Olusegun Obasanjo, the former president of Nigeria is calling on West African governments to overhaul their drug laws by decriminalizing personal use and prioritizing treatment as a response to rising substance abuse in the region. According to him, the presence and use of drugs are constantly on the rise despite strict laws and countries that once served as transit points for trade are now active consumer markets, even producers.

“All of us in West Africa know now that drugs are not just in transit through our countries. Our youth are becoming more and more consumers, even some form of drugs are being produced,” Obasanjo told Reuters in an interview in Senegal yesterday. The former president was only making emphasis on what his organization, the West Africa Commission on Drugs (WACD), has been addressing for the last four years.

In a 2014 report titled, Not Just in Transit: Drugs, the State and Society in West Africa, WACD noted that West Africa has become a producer and exporter of synthetic drugs like amphetamine-type stimulants and opined that the growing presence of such drugs and drug money, risks undermining the economic and political stability achieved by countries in the region that have only recently emerged from years of conflict and violence.

The WACD and Obasanjo’s stance on the issue of drug policies is nothing strange; governments all over the world are increasingly adopting more liberal drug policies like legalising marijuana and decriminalising drugs such as cocaine and the likes. Portugal, Canada, The Netherlands and a host of other countries have decriminalized drug use and legalised marijuana for medical and recreational purposes.

Leading global medical, public health and human rights organisations like the International Red Cross, World Health Organization (WHO), the American Public Health Association, and the United Nations (UN) have also endorsed drug decriminalisation. In June 2017, the UN and WHO, in a joint statement, called for drug decriminalisation and expressed their support for countries who have adopted more liberal policies and those reviewing their strict laws that criminalize drug use.

But why the increasing shift towards liberal drug laws? Does a liberal drug policy help solve drug-related problems? To a large extent, yes. Countries like Portugal that have adopted liberal drug laws have reported less rate of drug-related deaths and a continuous decrease in the number of drug-related HIV infections and Aids cases. While drug use remains illegal in these countries, the offence becomes an administrative one rather than criminal; offenders are educated and treated, not sent to prison.

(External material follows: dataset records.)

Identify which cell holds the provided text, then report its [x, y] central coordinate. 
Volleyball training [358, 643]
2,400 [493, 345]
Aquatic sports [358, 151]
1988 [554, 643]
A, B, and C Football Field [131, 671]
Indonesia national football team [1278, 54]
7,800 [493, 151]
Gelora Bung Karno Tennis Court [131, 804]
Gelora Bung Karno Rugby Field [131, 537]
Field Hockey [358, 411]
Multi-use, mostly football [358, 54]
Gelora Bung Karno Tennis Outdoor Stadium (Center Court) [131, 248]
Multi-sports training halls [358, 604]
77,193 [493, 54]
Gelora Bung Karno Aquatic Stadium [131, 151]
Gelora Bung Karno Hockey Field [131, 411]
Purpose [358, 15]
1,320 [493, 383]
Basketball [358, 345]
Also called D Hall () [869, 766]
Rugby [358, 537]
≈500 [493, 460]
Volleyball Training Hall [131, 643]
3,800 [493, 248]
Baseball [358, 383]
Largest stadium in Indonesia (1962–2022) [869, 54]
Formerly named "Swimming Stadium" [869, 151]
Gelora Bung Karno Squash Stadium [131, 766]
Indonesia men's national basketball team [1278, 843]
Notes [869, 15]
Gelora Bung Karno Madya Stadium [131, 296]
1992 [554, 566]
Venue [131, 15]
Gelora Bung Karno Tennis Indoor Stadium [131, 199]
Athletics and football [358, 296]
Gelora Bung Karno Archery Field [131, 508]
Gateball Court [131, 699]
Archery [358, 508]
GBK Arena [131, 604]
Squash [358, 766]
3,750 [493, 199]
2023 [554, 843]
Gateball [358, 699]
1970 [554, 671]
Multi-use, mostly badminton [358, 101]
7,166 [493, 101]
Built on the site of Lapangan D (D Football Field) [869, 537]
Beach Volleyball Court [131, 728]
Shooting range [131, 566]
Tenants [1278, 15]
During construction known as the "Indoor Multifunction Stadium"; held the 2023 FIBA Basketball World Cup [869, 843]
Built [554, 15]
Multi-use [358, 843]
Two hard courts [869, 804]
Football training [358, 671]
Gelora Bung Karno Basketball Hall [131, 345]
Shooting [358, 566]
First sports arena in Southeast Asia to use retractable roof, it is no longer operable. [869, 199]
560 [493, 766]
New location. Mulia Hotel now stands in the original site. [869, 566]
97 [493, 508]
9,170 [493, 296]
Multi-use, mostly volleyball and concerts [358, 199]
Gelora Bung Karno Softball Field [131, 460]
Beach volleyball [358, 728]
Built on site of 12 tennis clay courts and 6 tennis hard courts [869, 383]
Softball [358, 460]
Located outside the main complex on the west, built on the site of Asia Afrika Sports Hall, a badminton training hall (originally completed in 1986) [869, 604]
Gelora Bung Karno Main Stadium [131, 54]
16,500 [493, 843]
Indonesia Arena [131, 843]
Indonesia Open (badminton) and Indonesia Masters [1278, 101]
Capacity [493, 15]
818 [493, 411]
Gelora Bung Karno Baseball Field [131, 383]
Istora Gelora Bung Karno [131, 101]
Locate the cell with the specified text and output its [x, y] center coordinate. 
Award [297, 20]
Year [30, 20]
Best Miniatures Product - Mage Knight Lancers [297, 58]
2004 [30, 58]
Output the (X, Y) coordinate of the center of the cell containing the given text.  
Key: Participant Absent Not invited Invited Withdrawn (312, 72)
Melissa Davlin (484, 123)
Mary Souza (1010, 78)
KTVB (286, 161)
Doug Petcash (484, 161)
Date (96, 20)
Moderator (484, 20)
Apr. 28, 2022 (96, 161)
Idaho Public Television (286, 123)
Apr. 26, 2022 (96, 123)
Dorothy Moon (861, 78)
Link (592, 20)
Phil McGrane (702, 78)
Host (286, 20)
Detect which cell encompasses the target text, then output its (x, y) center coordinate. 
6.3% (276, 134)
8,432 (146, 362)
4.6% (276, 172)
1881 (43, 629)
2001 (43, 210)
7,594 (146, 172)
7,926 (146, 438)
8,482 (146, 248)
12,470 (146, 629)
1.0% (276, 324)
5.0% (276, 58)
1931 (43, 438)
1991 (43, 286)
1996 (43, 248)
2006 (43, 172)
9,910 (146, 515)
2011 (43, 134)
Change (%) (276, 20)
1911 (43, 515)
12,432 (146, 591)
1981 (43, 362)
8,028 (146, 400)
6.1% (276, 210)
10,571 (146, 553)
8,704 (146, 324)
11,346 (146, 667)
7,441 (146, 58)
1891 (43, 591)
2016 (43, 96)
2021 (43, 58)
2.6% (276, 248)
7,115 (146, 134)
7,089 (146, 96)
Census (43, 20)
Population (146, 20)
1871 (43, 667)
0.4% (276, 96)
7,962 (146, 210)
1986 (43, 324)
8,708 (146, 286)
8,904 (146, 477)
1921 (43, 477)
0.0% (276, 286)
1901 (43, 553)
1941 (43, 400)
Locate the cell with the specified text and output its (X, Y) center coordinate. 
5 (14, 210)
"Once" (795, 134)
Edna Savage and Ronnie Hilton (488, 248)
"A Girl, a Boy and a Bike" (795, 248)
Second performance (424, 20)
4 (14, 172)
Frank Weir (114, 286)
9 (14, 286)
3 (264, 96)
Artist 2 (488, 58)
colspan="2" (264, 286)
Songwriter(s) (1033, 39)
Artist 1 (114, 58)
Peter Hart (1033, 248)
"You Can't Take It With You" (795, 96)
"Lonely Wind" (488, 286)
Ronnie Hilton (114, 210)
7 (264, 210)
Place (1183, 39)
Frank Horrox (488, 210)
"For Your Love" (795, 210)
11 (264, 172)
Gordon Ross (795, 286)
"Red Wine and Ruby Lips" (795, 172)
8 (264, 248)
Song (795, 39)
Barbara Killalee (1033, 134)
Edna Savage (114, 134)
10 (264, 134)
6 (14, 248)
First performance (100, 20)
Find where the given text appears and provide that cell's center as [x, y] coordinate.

“We have concluded that drug use must be regarded primarily as a public health problem. Drug users need help, not punishment… Experience shows that criminalisation of drug use worsens health and social problems, puts huge pressures on the criminal justice system and incites corruption,” says the 2014 report of WACD.

For decades, strict laws on drug use have been the norm and it has solved little to nothing. If anything, it bolsters drug trafficking, promotes social stigmatisation, overcrowds prisons and consequently hardens offenders (criminals) that otherwise should have been reformed. Hence a more informed and constructive approach – decriminalisation.

In addition to the health and social benefits, decriminalising drugs creates a regulated economy. The drug market can be regulated and taxed, turning a dangerous black market into a legitimate financial one where profit made can be redirected into the health system where it is needed to help cater to those suffering from drug addiction.

The war on drugs has failed globally; adopting an approach that is health-based and educational on users, but absolutely strict on traffickers is the way forward. Like the late Kofi Annan said in a speech once, drugs have destroyed many people, but wrong government policies have destroyed many more.